╭─ DOCUMENT EXTRACT

Proposals for common European Union debt have resurfaced, driven by two distinct rationales: financing specific European public goods, and expanding the share of EU debt to deliver broader macroeconomic benefits. This paper focuses on the second rationale, examining whether current and proposed institutional arrangements can deliver the benefits their proponents claim. 

We find that the full set of these benefits, which include lower public borrowing costs, improved financial stability and deeper capital market integration, would only materialise under a fiscal union, in which the EU’s fiscal powers are comparable to those of a federal government. Additional temporary common debt issuance for specific purposes within the existing framework would likely fail to deliver most of the benefits. The main reason is that the current investor base for EU debt remains much narrower than that for sovereign debt. This is unlikely to change merely by issuing more debt. A proposal by Blanchard and Ubide (2025) to swap a portion of national debt into EU debt could address this, as it implies a commitment to a sizeable, permanent EU debt stock. At the same time, we argue that EU debt issued under their proposal is unlikely be AAA rated.

╰─
╭─ EXERCISE DATA

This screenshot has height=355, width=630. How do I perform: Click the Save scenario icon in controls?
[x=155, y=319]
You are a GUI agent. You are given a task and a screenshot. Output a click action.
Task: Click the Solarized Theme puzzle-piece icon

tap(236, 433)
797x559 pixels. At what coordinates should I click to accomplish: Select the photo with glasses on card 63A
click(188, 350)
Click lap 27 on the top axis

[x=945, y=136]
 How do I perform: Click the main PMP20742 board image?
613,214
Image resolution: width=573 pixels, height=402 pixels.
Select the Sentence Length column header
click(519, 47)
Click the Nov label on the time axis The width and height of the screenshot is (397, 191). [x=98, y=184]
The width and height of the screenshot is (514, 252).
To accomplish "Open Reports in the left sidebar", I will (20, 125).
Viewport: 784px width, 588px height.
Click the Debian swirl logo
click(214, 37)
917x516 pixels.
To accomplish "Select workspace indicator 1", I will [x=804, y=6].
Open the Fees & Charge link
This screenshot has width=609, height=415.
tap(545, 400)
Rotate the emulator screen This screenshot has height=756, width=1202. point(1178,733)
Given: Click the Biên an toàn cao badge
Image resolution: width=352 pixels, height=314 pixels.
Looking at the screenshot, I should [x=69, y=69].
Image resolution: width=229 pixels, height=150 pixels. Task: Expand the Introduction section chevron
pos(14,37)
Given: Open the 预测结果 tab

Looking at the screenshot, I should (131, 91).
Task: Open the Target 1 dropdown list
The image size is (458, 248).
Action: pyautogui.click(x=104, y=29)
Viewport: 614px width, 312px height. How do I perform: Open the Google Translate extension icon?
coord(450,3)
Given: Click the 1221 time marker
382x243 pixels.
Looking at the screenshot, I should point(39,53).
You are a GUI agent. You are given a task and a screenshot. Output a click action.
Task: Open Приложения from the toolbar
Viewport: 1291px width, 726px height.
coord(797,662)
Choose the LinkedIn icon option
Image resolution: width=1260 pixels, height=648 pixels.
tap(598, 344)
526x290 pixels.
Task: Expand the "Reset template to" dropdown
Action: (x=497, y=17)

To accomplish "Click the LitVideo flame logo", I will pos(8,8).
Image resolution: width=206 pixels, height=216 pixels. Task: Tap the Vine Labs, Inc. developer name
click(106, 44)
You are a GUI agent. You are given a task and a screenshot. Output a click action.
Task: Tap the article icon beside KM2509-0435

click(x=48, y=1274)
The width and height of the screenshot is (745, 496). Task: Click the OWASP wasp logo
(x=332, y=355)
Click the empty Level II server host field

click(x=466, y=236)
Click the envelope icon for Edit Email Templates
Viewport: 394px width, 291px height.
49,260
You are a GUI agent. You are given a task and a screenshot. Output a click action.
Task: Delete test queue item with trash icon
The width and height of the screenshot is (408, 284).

╰─

**INSTRUCTIONS**
- A) Reproduce the passage on common EU debt starting with "Proposals for common" and going on through "their proponents claim.".
- B) Carry on the text about common European Union debt from the point where it ends.
This material stands apart from the text on common EU debt.

**ACTIVITY ANSWERS**
- A)
Proposals for common European Union debt have resurfaced, driven by two distinct rationales: financing specific European public goods, and expanding the share of EU debt to deliver broader macroeconomic benefits. This paper focuses on the second rationale, examining whether current and proposed institutional arrangements can deliver the benefits their proponents claim.

- B)
Our analysis leads to two main policy recommendations. First, the EU should commit to either permanently roll over the main source of current debt – the NextGenerationEU pandemic-recovery programme – or maintain a minimum level of EU debt outstanding. Second, the EU should take a modest step towards a fiscal union by delegating to the European Commission emergency fiscal powers, including pre-identified revenue measures, that would be activated in the unlikely event that EU debt service falls short. This would strengthen the claim that EU debt is sovereign-like. It would also bolster the prospect that EU debt issued under the Blanchard-Ubide or similar proposals would receive an AAA rating.